Extensive experiments validate the theory. Synthetic SCSBM graphs confirm a sharp phase transition at the predicted threshold. Real‑world networks from biology, communications, social media, and internet topology are also tested. As the seed fraction increases, even the simplest neighborhood‑overlap method achieves near‑perfect recovery, often rivaling state‑of‑the‑art deep‑learning‑based graph alignment tools, while being orders of magnitude faster.

In summary, the paper delivers a tight statistical‑computational characterization of seeded graph matching when only a vanishing fraction of vertices are hidden.

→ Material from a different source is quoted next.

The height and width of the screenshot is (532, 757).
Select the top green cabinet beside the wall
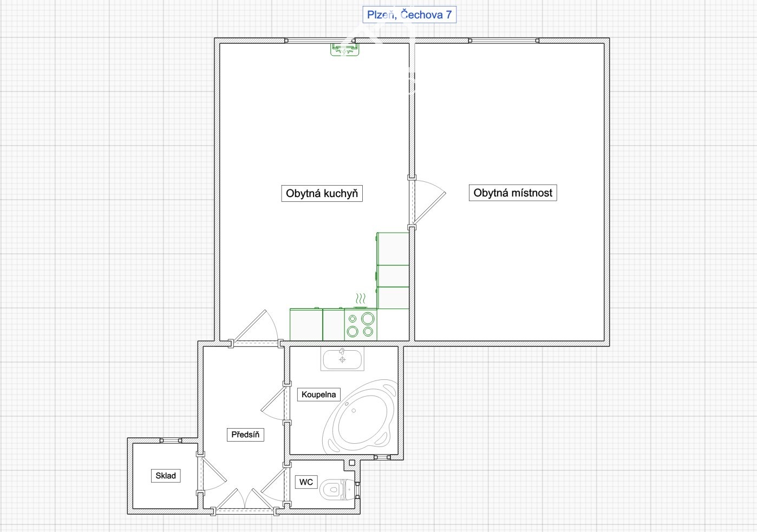point(393,249)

It shows that the presence of almost all seeds lowers the information threshold from λ s² > 1 to λ s² > 1 − α, and provides multiple polynomial‑time algorithms—ranging from elementary combinatorial scores to LP‑based relaxations—that achieve this bound. The results bridge a gap between theory and practice, demonstrating that in the almost‑fully‑seeded regime, exact graph matching is both information‑theoretically possible and computationally tractable.